**Assignment**
Run through the records and, wherever a line holds the word "agent", return that line.

**Records to use**

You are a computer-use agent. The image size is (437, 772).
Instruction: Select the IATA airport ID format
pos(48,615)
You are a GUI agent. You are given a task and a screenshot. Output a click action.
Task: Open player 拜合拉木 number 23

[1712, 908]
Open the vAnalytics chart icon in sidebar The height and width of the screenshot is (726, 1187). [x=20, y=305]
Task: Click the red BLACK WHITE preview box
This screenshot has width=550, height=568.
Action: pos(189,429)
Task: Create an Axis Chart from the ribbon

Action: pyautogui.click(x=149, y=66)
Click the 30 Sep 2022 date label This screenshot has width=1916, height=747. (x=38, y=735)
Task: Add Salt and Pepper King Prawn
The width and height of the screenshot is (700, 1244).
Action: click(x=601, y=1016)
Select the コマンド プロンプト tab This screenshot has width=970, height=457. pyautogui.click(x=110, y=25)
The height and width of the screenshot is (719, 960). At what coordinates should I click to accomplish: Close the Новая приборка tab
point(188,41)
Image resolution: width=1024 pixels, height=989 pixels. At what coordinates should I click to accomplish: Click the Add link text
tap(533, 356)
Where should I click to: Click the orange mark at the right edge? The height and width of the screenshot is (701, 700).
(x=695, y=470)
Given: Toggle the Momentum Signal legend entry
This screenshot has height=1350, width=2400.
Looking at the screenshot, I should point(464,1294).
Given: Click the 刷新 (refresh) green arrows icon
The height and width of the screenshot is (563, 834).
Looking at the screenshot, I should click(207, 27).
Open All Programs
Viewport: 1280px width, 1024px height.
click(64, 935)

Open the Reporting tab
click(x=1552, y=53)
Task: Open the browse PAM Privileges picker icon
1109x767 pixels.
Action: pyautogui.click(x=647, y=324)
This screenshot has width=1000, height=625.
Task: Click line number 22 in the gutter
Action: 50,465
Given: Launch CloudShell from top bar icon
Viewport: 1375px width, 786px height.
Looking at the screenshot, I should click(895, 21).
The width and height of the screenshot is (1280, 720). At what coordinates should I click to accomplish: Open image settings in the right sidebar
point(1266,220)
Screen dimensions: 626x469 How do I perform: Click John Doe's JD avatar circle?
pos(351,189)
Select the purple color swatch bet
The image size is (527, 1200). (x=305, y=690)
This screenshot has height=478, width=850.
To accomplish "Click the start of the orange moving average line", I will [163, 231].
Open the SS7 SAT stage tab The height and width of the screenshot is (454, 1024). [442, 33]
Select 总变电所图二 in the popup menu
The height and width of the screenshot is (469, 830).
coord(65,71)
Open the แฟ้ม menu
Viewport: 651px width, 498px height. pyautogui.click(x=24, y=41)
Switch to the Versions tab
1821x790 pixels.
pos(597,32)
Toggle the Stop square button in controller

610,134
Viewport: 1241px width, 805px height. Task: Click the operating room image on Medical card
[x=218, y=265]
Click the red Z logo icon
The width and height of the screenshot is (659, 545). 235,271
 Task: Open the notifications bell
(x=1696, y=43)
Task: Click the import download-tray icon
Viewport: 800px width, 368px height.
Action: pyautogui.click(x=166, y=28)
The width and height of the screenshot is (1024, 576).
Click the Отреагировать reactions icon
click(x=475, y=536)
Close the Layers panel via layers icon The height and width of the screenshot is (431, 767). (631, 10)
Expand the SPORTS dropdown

**Response to this exercise**
You are a computer-use agent. The image size is (437, 772).
You are a GUI agent. You are given a task and a screenshot. Output a click action.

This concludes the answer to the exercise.